What to produce :: Exactly the lines from the beginning of the records below through the line with "Viewport: 1128px width, 846px height." must be given again, without pictures.
===== Given records =====
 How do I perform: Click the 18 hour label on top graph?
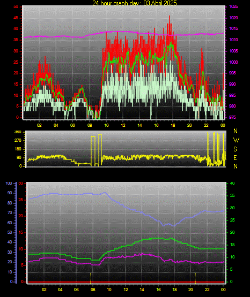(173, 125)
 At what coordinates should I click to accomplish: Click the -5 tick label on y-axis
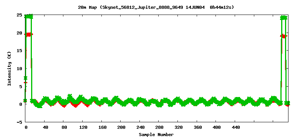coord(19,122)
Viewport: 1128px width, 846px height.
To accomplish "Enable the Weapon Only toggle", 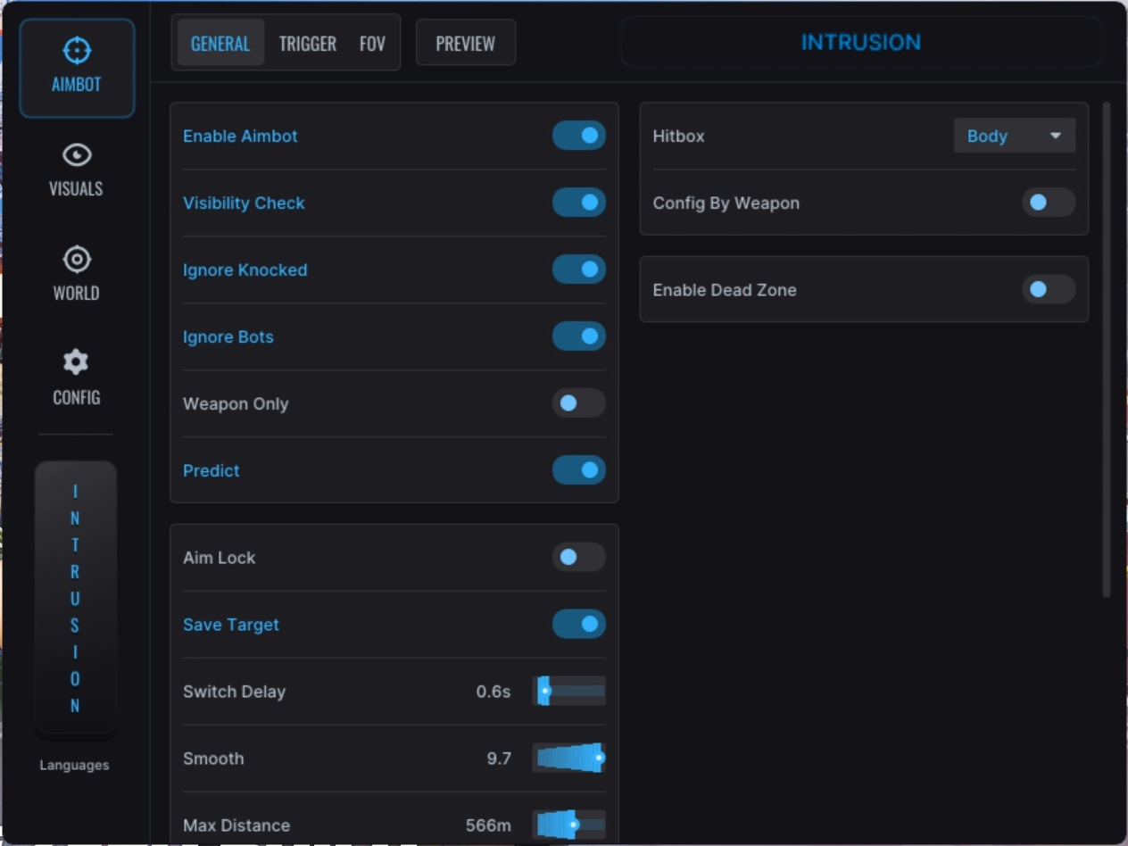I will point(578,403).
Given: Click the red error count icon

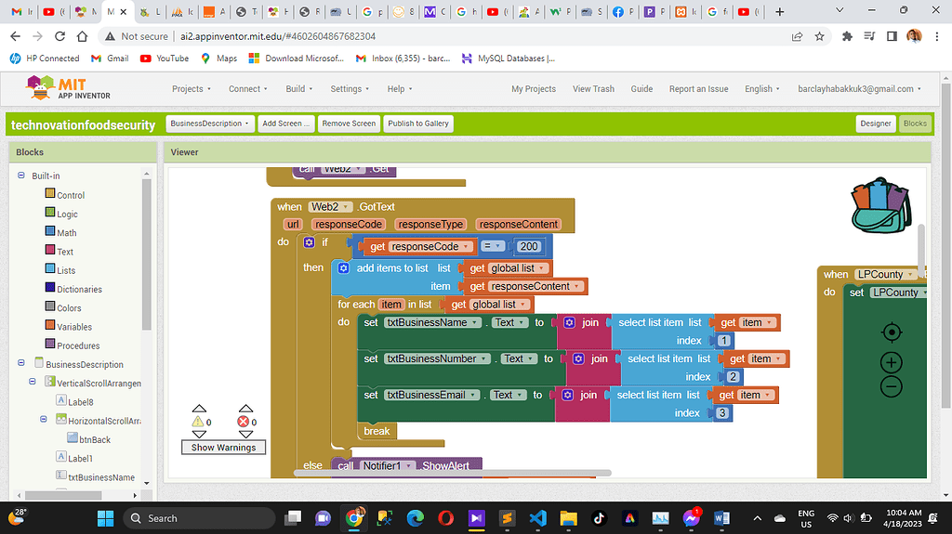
=====
Written answer ::
 How do I perform: Click the 18 hour label on top graph?
(173, 125)
 At what coordinates should I click to accomplish: Click the -5 tick label on y-axis
coord(19,122)
Viewport: 1128px width, 846px height.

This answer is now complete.